Gather each line of the data below that contains the word "large" and copy it out in full. Case counts, so match capital and lowercase letters as they appear.
-- start of Data extract --
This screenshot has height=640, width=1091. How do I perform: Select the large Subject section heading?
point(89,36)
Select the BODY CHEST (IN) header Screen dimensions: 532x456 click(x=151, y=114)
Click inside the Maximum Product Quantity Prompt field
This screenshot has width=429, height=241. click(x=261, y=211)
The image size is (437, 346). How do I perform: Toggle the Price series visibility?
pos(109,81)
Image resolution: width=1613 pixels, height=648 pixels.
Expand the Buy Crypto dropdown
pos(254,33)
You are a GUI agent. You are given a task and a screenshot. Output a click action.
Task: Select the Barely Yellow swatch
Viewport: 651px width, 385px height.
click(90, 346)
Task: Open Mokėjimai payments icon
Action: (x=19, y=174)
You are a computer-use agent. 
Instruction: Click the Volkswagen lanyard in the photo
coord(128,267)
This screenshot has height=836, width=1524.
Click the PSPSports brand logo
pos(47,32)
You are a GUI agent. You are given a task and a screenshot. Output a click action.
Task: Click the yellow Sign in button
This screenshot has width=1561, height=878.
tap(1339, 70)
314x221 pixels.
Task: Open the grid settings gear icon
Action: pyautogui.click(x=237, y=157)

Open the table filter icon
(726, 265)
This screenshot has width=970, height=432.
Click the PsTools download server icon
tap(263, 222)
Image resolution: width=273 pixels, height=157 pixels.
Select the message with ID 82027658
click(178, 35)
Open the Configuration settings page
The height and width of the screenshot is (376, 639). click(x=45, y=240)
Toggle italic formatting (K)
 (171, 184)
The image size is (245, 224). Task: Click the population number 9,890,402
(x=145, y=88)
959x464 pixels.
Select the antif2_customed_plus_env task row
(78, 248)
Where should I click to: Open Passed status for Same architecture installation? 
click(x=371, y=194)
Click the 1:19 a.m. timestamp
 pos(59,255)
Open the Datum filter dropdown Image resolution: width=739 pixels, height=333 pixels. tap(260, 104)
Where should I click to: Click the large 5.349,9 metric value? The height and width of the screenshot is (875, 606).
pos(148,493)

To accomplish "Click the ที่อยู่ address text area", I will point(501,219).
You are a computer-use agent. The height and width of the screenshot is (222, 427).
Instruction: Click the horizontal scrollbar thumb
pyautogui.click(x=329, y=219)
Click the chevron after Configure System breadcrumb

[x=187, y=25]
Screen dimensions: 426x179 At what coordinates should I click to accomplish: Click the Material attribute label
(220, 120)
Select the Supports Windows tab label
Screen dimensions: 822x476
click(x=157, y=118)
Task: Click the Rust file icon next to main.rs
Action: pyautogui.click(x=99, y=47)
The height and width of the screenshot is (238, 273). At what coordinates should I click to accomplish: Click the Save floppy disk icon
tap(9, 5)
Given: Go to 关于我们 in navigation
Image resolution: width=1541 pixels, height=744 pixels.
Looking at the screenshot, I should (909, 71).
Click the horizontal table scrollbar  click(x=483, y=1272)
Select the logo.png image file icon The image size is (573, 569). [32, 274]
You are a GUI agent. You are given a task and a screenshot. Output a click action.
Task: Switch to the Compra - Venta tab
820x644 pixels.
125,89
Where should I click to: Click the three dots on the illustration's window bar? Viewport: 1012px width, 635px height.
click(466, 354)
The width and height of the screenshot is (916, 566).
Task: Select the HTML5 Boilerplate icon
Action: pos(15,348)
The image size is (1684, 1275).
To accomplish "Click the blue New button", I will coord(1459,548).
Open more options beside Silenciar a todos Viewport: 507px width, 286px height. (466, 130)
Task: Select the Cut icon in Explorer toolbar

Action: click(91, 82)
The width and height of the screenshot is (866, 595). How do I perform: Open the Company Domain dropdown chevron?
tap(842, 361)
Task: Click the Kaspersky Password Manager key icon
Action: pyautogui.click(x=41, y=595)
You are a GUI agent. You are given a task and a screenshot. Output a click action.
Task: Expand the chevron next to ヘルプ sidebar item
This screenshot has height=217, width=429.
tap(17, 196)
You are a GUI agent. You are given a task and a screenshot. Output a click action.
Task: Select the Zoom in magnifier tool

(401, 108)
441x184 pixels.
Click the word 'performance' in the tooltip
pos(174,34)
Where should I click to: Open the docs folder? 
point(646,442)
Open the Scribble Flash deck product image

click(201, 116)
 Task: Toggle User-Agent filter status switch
-- end of Data extract --
■ Response below ■
This screenshot has height=640, width=1091. How do I perform: Select the large Subject section heading?
Where should I click to: Click the large 5.349,9 metric value? The height and width of the screenshot is (875, 606).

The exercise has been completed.